Mas alguém irá levantar voo. Empreendedores como Emad Mostaque, com a sua proposta de uma “Internet Inteligente”, demonstram compreender a relevância mais profunda do novo universo do dinheiro para compatibilizar os negócios e a defesa de interesses humanos genuínos como a saúde e a paz.
🔗 Whitepaper — Intelligent Internet
As implicações éticas na era da IA
Se o dinheiro continuasse cego e amoral, a IA seria inevitavelmente treinada para maximizar apenas o lucro — transformando o “capitalismo selvagem” num “inteligentismo selvagem”, igualmente desalinhado com os interesses humanos. Felizmente, esse destino já não é possível: as moedas programáveis, pela sua agilidade e utilidade diferenciada, são intrinsecamente mais competitivas e acabarão por substituir o velho sistema. O verdadeiro risco está no seu desenho: se ficar nas mãos de grupos de interesse, o dinheiro digital reforçará privilégios e concentrará poder; se, pelo contrário, for guiado pela visão ética dos ecossistemas humanos, poderá alinhar prosperidade com dignidade — e negócios com paz. Encontramo-nos, pois, numa encruzilhada decisiva: entre modelos digitais fechados ou abertos.
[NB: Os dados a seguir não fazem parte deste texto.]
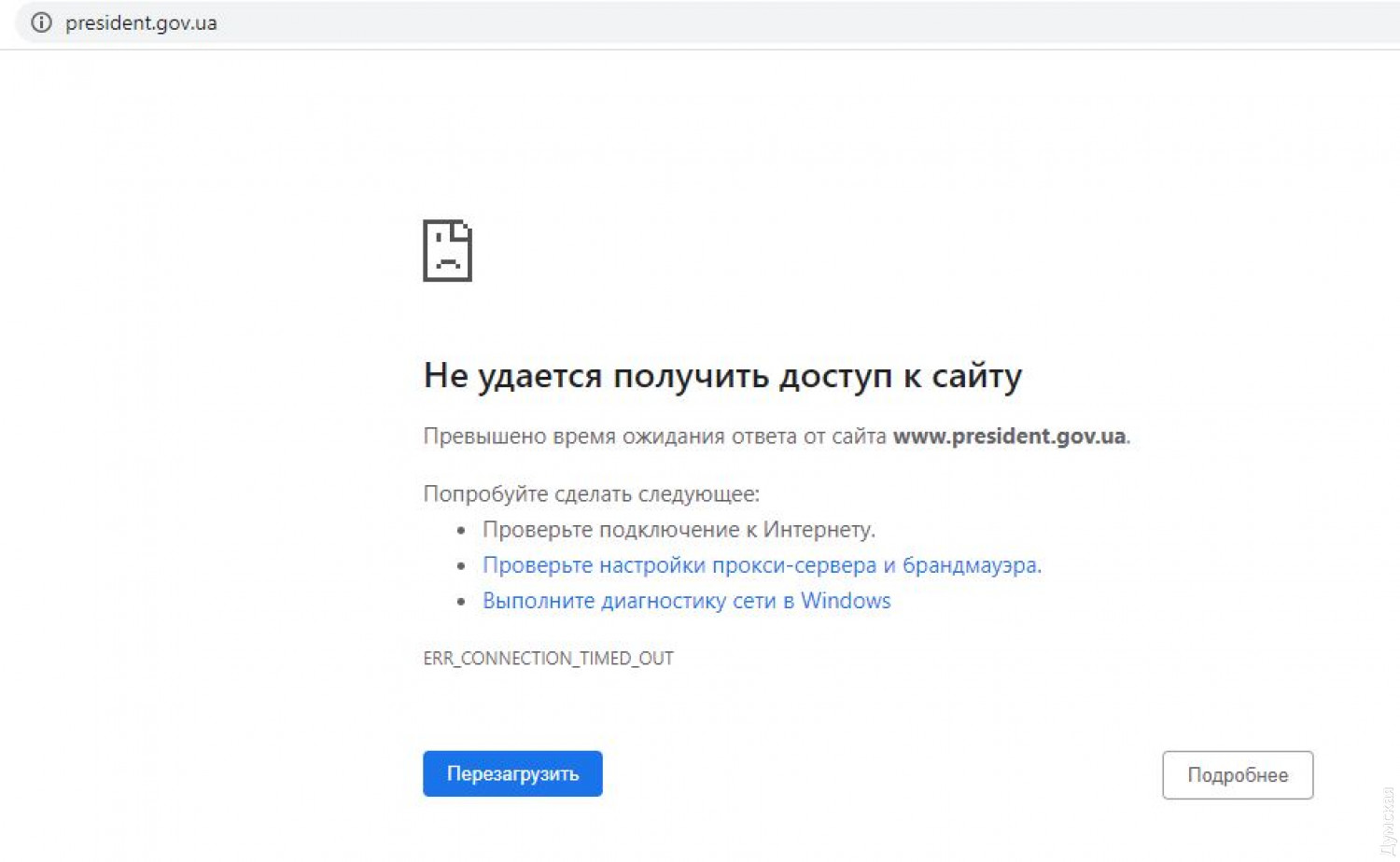The width and height of the screenshot is (1400, 862).
Task: Click the bold www.president.gov.ua text
Action: coord(1009,437)
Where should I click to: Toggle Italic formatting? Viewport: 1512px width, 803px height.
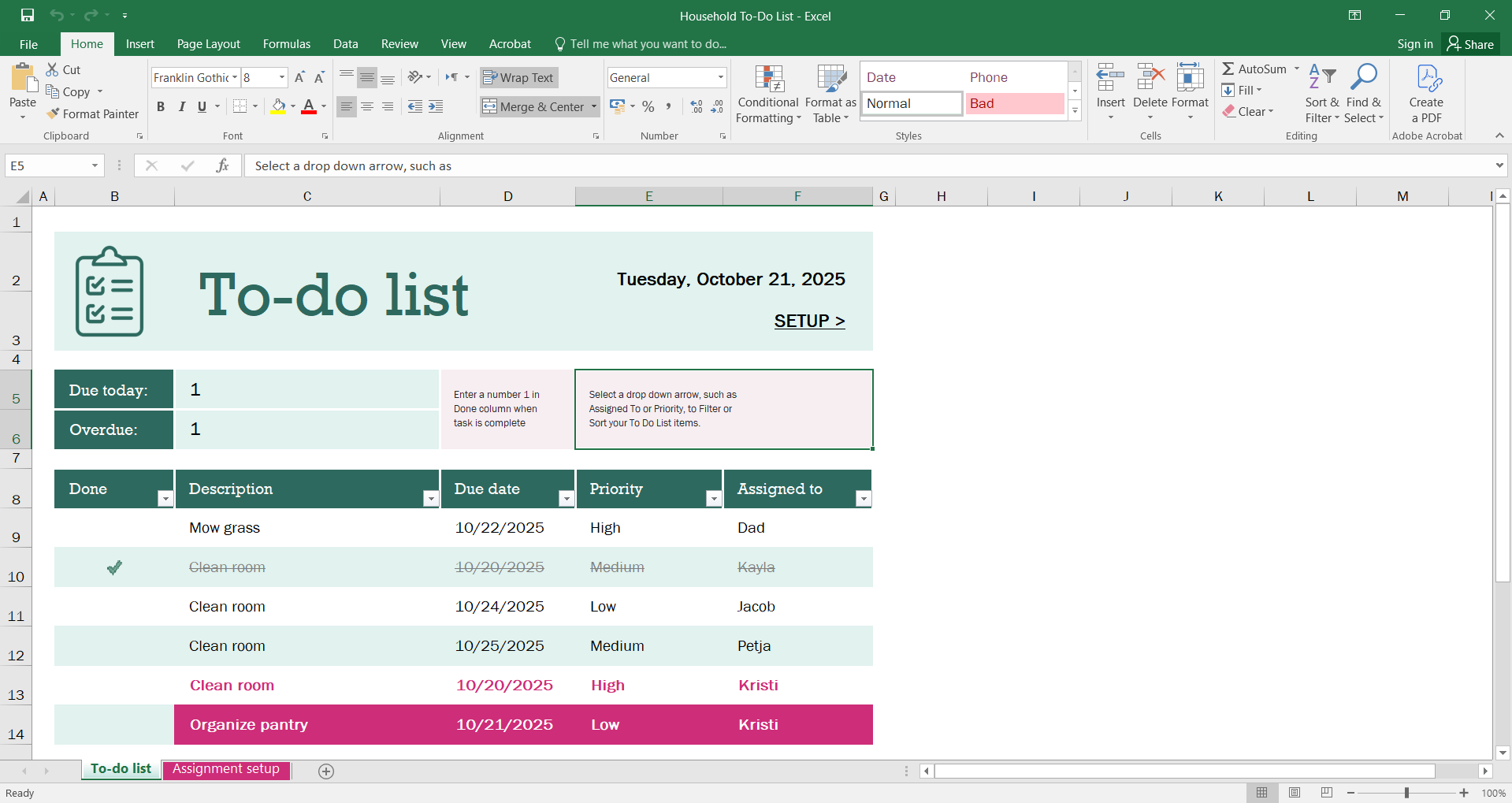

Optar pela centralização significaria abdicar da diversidade, da transparência e da resiliência que a abertura proporciona. Neste caso, o dinheiro programável tornar-se-ia um instrumento de controlo ao serviço de interesses político-económicos restritos, e a própria IA seria moldada por incentivos imorais e desumanos. Quando a inteligência artificial se prepara para assumir o comando das operações (e quem duvida disso não está informado sobre uma questão que é crucial), esse desvio na programação do dinheiro digital seria fatal: sem a pluralidade de valores da sociedade, todos os incentivos económicos seriam reduzidos à ótica da eficiência. Mais grave ainda: ao perder a diversidade abundante que poderia nutrir a curiosidade da IA e sustentar a sua desejável inclinação para a verdade, a humanidade tornar-se-ia desinteressante. Privada dessa riqueza de dados, perspetivas e contradições, a lógica da IA reduzir-se-ia a um cálculo frio e monótono — e a espécie humana poderia ser considerada descartável, por já não oferecer razões económicas, éticas ou sequer cognitivas para a sua preservação.
A Europa: ainda não inteiramente adormecida?
Curiosamente, a aprovação do GENIUS Act nos Estados Unidos funcionou como despertador para Bruxelas. A União Europeia, que tantas vezes parece adormecida ou demasiado burocrática perante as disrupções tecnológicas, anunciou a aceleração dos planos para o euro digital — e, de forma surpreendente, abriu a porta a considerar tecnologias descentralizadas como Ethereum ou Solana que abrem as portas ao novo multiverso de moedas digitais.
Talvez a Europa não esteja inteiramente a dormir na forma. Se souber distinguir digitalização de centralização, poderá transformar aquilo que parecia um atraso em oportunidade histórica: ser a primeira grande potência monetária a integrar, de forma explícita, valores comunitários e infraestruturas abertas numa moeda digital global.
🔗 Financial Times — EU speeds up plans for digital euro
O apelo à ação
O desafio é claro: usar o dinheiro para conciliar prosperidade com dignidade, negócios com paz. O “bit-bang” do multiverso do dinheiro já começou; falta decidir se será apenas mais ruído especulativo ou um verdadeiro ponto de viragem para a humanidade.